'Institutions Should Seek Private Funding for Research'
Minister of State for Human Resource Development Shashi Tharoor has said that it is high time that research institutions in the state looked at the private sector for funding their research than depend totally on the government.
He was speaking after inaugurating the Indo-German Symposium and Workshop on ‘Innovating Translational Research for Neuro Rehabilitation and Pain Management’, organised jointly by the Sree Chitra Thirunal Institute for Medical Science and Technology (SCTIMST) and the German House for Research and Innovation, New Delhi.
“Research is an important priority for the country and Prime Minister Manmohan Singh at the Science Congress here had stressed on the need to double our expenditure on research. Unfortunately there has not been a significant increase,” he said.

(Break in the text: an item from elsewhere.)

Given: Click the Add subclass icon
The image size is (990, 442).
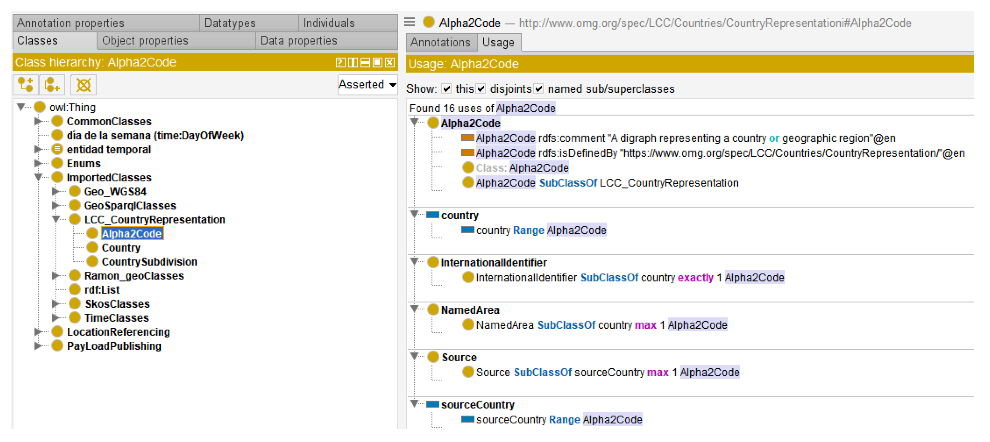Looking at the screenshot, I should pyautogui.click(x=25, y=85).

“But when I look at the OECD countries, 75 per cent of all research and development is funded by the private sector. Instead of the government funding all the research and then institutes finding an industrial partner to market the output, it would be better to get them involved right from the start. This would also reduce expectation for funding from the government,” he said.
The Minister, who expressed happiness at the German collaboration, also said that the SCTIMST, with its strong foundation in research, could attempt to get into the various university rankings, which hardly lists any Indian Universities.

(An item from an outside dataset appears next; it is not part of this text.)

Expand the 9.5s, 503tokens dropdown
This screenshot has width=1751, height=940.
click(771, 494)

“We all know Indian universities are not that bad, but they have largely remained teaching universities with very little research component. The ranking procedures give 30 per cent weightage to research and 30 percent to citations of research publications, which is probably why none of our universities are in the top 200,” Tharoor said.

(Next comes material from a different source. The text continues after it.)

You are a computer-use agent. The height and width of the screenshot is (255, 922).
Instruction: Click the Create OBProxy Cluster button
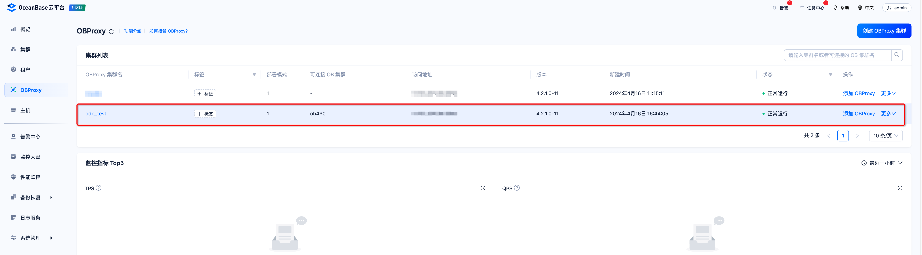pyautogui.click(x=884, y=31)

“The SCTIMST stands a good chance of getting ranked and should compete seriously to become the first university to enter the ranking,” he said.
Stating that neuro-rehabilitation and pain management are of extreme importance, Tharoor wished more and more institutions would collaborate with institutions abroad.
The two-day event will bring together clinicians and researchers of Germany, Switzerland and India to open up future avenues of collaboration.
Delivering the presidential address, SCTIMST director Dr Jagan Mohan Tharakan said that in Kerala, where there is an increase of parkinsonism and dementia, there is a need to make neuro-rehabilitation more effective and affordable to all.
Eva Grill of LMU, Germany, Planning Board vice-chairman K M Chandrasekhar, SCTIMST dean Dr Suresh Nair, organising chairman Dr Muraleedharan, Head of BMT wing C P Sharma and organising secretary Dr Abraham Kuruvilla spoke.